The initial phase involved fluoxetine monotherapy (20–80 mg/day) in 148 carefully selected patients with bipolar II disorder (mean age, 37). After 12 weeks, only initial responders (n=83) were permitted to move to phase 2; of these, 81 were randomized to double-blind fluoxetine monotherapy (10–40 mg/day) for 50 weeks or to discontinuation of fluoxetine and subsequent treatment with lithium (300–1200 mg/day; target serum levels, 0.5–1.5 mmol/L) or placebo. The mean time to full syndromal depressive relapse or recurrence was 250 days with fluoxetine, 187 days with placebo, and 156 days with lithium. Relapse occurred in 32% of patients on fluoxetine, 52% of patients on placebo, and 58% of lithium recipients. Ten patients developed hypomania (fluoxetine, 3; lithium, 2; placebo, 5), and treatment was discontinued in one fluoxetine recipient and one placebo recipient.

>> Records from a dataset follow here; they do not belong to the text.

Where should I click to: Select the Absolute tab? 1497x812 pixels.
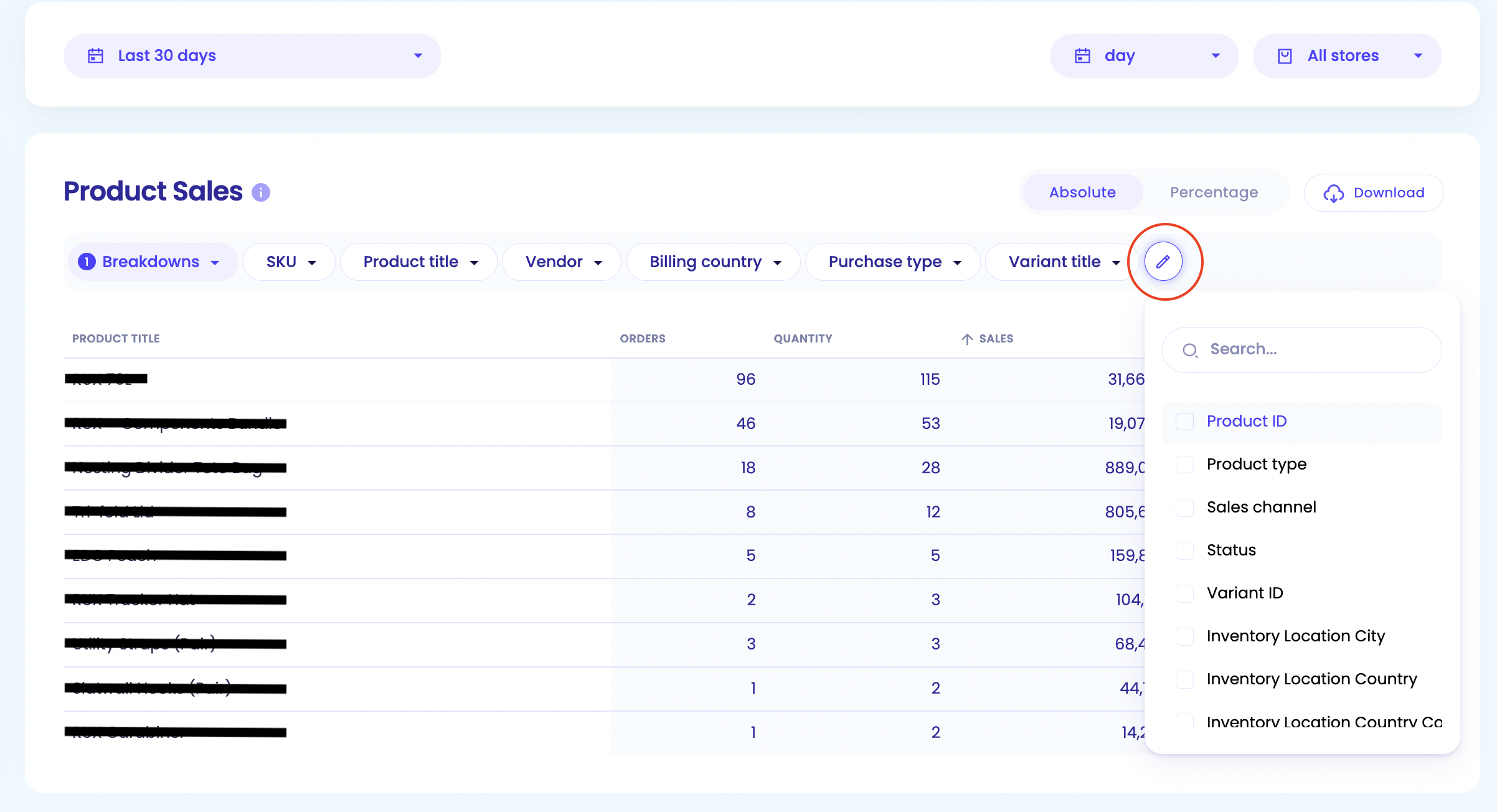(x=1082, y=192)
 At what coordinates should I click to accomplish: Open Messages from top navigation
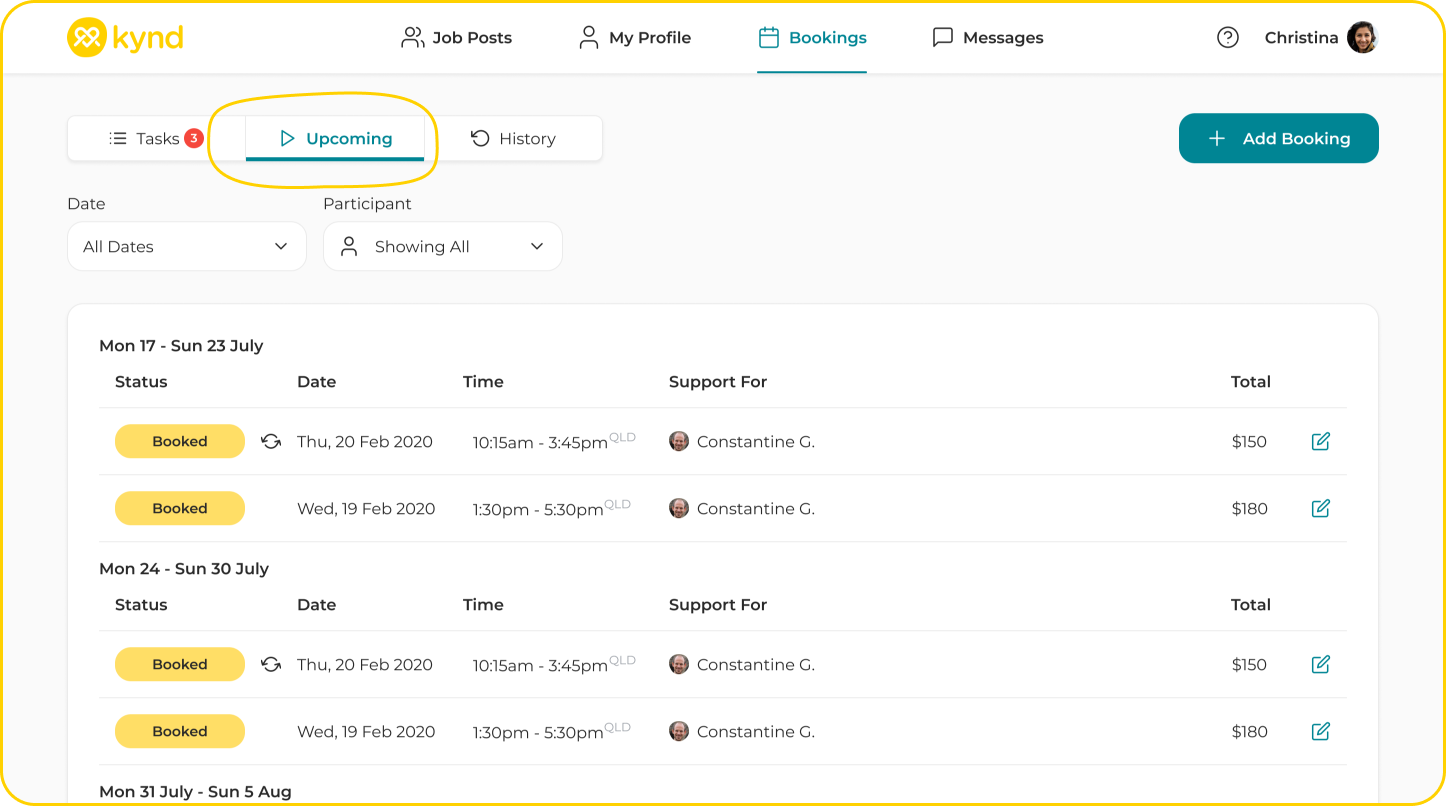(987, 38)
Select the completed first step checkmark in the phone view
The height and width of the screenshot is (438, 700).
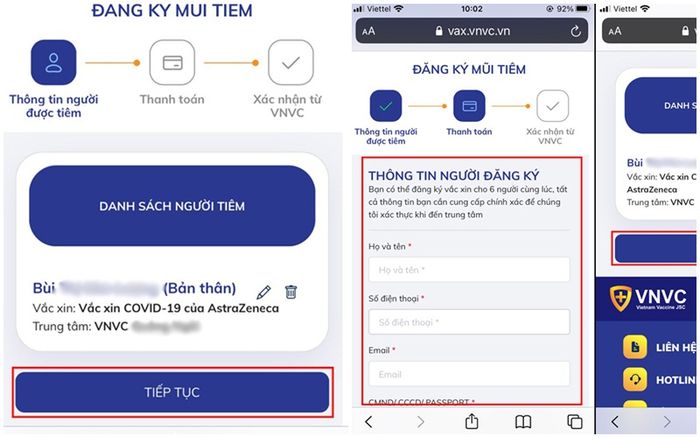pyautogui.click(x=386, y=106)
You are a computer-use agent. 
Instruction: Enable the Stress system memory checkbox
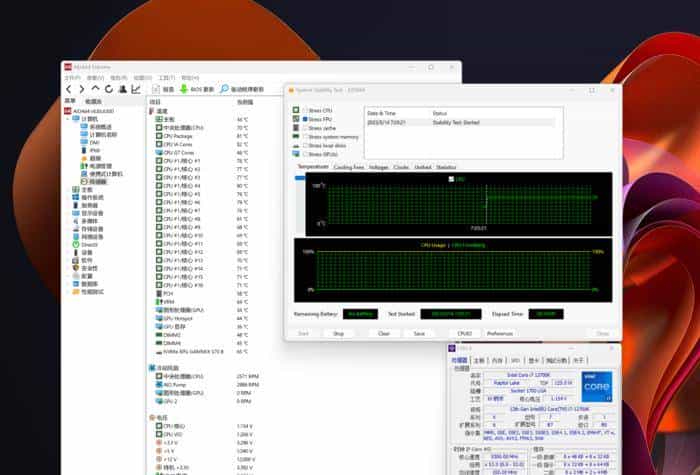(x=305, y=137)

Amsterdam JD and Shults J. Efficacy and safety of long-term fluoxetine versus lithium monotherapy of bipolar II disorder: A randomized, double-blind, placebo-substitution study. Am J Psychiatry 2010 Apr 1; [e-pub ahead of print]. (http://dx.doi.org/10.1176/appi.ajp.2009.09020284)
Comment
The apparent benefit in relapse prevention and the low rate of switch to hypomania may tentatively reawaken interest in fluoxetine treatment of bipolar depression. But several caveats are in order. First, patients who switched from fluoxetine to lithium or placebo experienced destabilization, whereas those remaining on fluoxetine did not, thus allowing for superior results with fluoxetine. Second, the randomized phase involved only bipolar II patients who initially responded to fluoxetine, and the results may apply only to similar populations. Third, investigation of a combined lithium-fluoxetine regimen would be of interest. Before clinicians can act confidently on these findings, they need positive results from studies with larger samples and longer follow-ups.